Sally Mann, a renowned American photographer, is the recipient of numerous awards and was named “America’s Best Photographer” by Time magazine in 2001. Her works are held by numerous prestigious institutions worldwide and she is the author of several books including At Twelve (1988), Immediate Family (1992), Still Time (1994), What Remains (2003), Deep South (2005), Proud Flesh (2009), The Flesh and the Spirit (2010), Remembered Light (2016) and Sally Mann: A Thousand Crossings (2018). She lives in Virginia, America and is represented by Gagosian Gallery, New York (Sally Mann, 2020)
“Few photographers of any time or place have matched Sally Mann’s steadiness of simple eyesight, her serene technical brilliance, and the clearly communicated eloquence she derives from her subjects, human and otherwise – subjects observed with an ardor that is all but indistinguishable from love.”( Price, TIME)
A controversial and large body of work, photographed by Mann between 1985-1994, consists of her three children- Emmett, Jessie, and Virginia, taken at their family cabin in the Shenandoah Valley, West Virginia. The images in this body of work convey scenes from everyday life, evoking the tranquility of unhurried days exploring nature in the nearby woods, rivers and fields. Mann recorded both the everyday activities of childhood as well as probing its psychic complexities. In her imagery of her family, one can witness a range of emotions like beauty, bravado, sensuality, and tenderness as well as anger, confusion, and the struggle between attachment and independence. Taken both candid and staged, these images were a collaboration between her children and her (The Getty Museum, 2020)
Sixty of these photographs were published in the book titled Immediate Family in 1992. Its representation of nude children, and its focus on the challenges of growing-up raised quite a controversy in terms of parental authority, artistic license, and the distinction between public and private images. Despite its controversial nature, the book was widely acclaimed at its stark and unsentimental depiction of childhood (The Getty Museum, 2020)
(Mann, 1992)Many of these pictures are intimate, some are fictions and some are fantastic, but most are of ordinary things every mother has seen.
Something strange is happening with the family pictures. The kids seem to be . . . receding into the landscape. . . . I have been ambushed by my backgrounds.(Mann)

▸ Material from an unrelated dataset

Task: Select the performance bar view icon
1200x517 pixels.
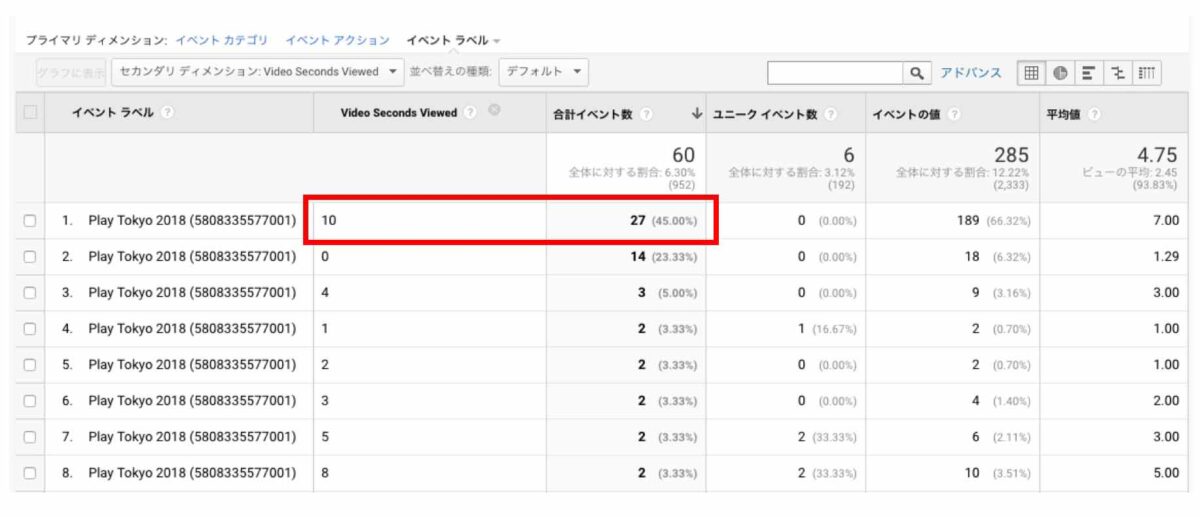Action: point(1090,73)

As her children stepped into adolescence, Mann gradually turned to photographing the surrounding landscape, starting with the rivers and woods near her home in Lexington, Virginia, later venturing further deep south to Georgia, Louisiana, and Mississippi. For more than four decades, Mann created a vast body of imagery that is experimental and hauntingly beautiful, exploring the themes of existence such as family, desire, mortality, memory, and nature’s indifference to the human condition. She has extensively explored and examined the tension between her devotion to her native region, Lexington, Virginia, and its unpleasant past. Her photographs often pose provocative questions dealing with identity, history, race, and spirituality; for example her work ‘A thousand Crossings’ that explores the legacy of the South that is instrumental in shaping the artist’s career. Mann’s work, as can be seen in the examples below, much like Weston’s work and his simplistic photos of common everyday objects, teaches us to look deeper than the surface of the ordinary things that we come across daily. (The Getty Museum, 2020)
Mann’s work is the kind that touches oneself deep within – it could be the simplicity, the exquisite and ethereal quality of the light within it or the haunting feeling that it evokes. She is able to capture the intrinsic qualities of light beautifully and so effortlessly in her photographs. Striving for emotions rather than facts in an image, Mann strives to appeal to the emotions of her audience. As per Mann, she believes that her best work comes when she pushes herself to do better, a quality that I can so relate to. Pushing herself out of her comfort zone is another quality that I can relate to of hers. Mann goes on to say how you have to overcome your fear of the picture and go ahead and take it. Quoting Malcolm Gladwell from his book, she believes like him that in order to master anything, it is important to spend a minimum of ten thousands hours on that thing. That is what separates the really great artists from the one-time wonders (ASX, 2020).
Mann believes that it is alright not to know in advance what your path is going to take you. She will not hesitate to take that first picture because she finds it visually fascinating and then build up on it and its surrounding context. and that is how, according to her, her projects find her. Another thing that she strongly believes it is in the power of an artist. She is of the opinion that we, as artists, have the gift of looking at the world differently and therefore it becomes our duty to reinterpret the world in a way that is enlightening and enriching, and therefore feeding the intellectual curiosity of the viewer’s mind – to challenge and provoke them perhaps leading them to even change their situation. Mann’s own mandate is to create beautiful art that is meaningful and to make the ordinary resonate with her viewers in a universal way (ASX, 2020).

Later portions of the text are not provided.